For photographers who practice careful ETTR placement, SSat (and the DXO measurement) is clearly a useful measurement to know -- just not one that should be embodied in the operation of the ISO dial setting or as a mandate prohibiting a camera maker from providing more than this somewhat minimal amount of highlight headroom it its raw files, to the detriment of anyone wanting to use default JPEG conversions some of the time.

I don't have access to the ISO documents, but must rely on the summary of them posted on Wikipedia.
Me too mostly, but I have also found some other useful discussion by industry experts in slides from seminar presentations and such; I posted them in another thread a long time ago, and will try to find them for you.

As I understand things, the Ssat standard was carried over from the ISO 12232:1998 standard, and it has nothing to do with JPEG output,  sRGB, or the camera light metering. It is defined by the exposure in lux-seconds necessary to result in a given sensor saturation. It is defined as Ssat = 78 lux-sec/Hsat, where Hsat is the exposure necessary to saturate the sensor. The factor 78 was chosen such that exposure settings based on a standard light meter and an 18-percent reflective surface will result in an image with a grey level of 18%/√2 = 12.7% of saturation. The factor √2 indicates that there is half a stop of headroom to deal with specular reflections that would appear brighter than a 100% reflecting white surface. This is standard used by DXO and with which you find fault.

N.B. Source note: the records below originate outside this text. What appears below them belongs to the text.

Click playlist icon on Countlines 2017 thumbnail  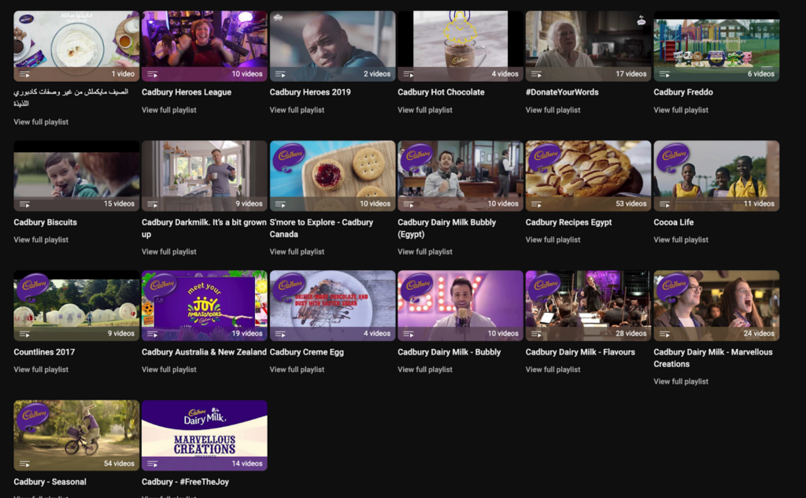point(24,333)

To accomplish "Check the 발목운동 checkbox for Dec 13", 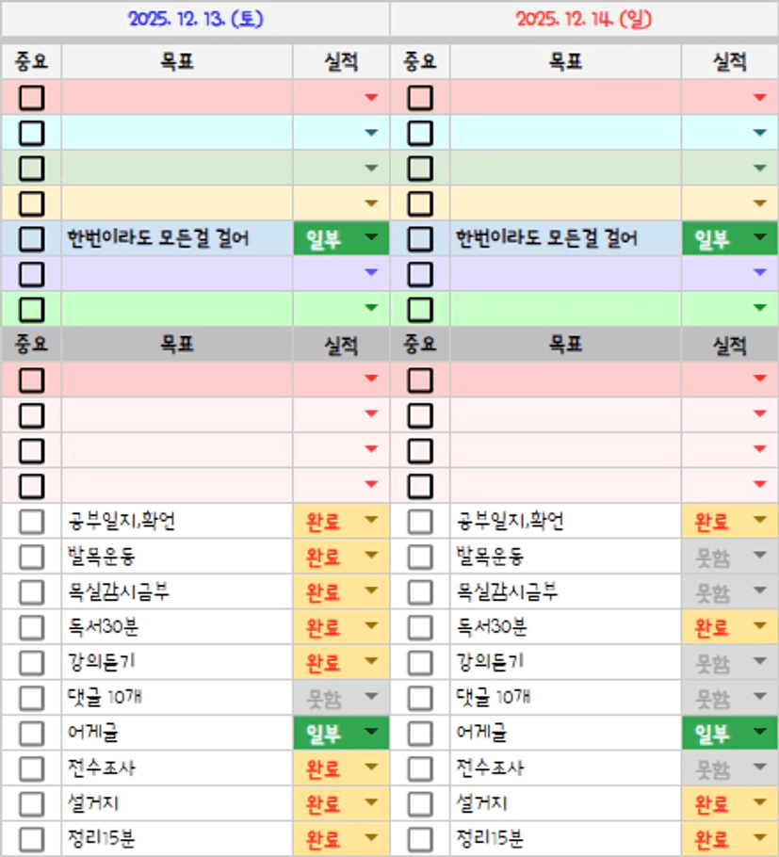I will [x=31, y=557].
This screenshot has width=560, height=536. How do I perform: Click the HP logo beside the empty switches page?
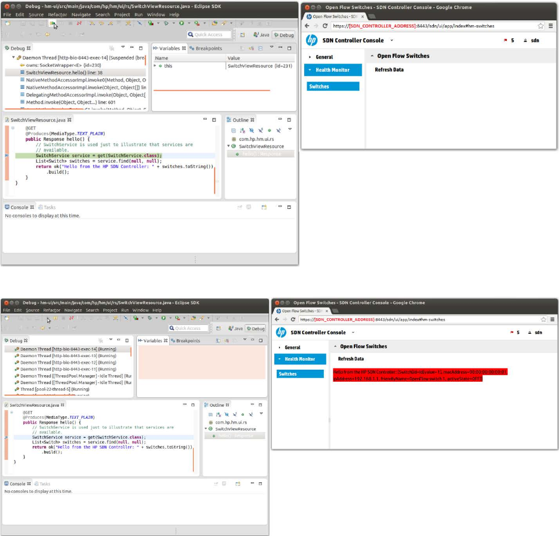(x=311, y=40)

My quibble is that DXO applies this to raw levels after possible amplification, so it is not always measuring sensor saturation, but instead at higher ISO settings is usually measuring where amplifier or ADC clipping occurs.  However, I think that the original objective of ISO:12232(1998) was indeed measuring saturation of the sensor's photo-sites, and this is probably what DXO's measurements still do at the lowest ISO setting, which is the main subject of debate in this thread.  So I would take DXO's measurement at a camera's lowest ISO setting as a measure of sensor saturation, and thus as a reasonable and useful measure of the sensor's base or minimum exposure index -- "base ISO" as it is sometimes called.  (But if instead you want a measure comparable to ASA/ISO film speed, the ISO 40:1 measure is it, as that Wikipedia article you mention explains.)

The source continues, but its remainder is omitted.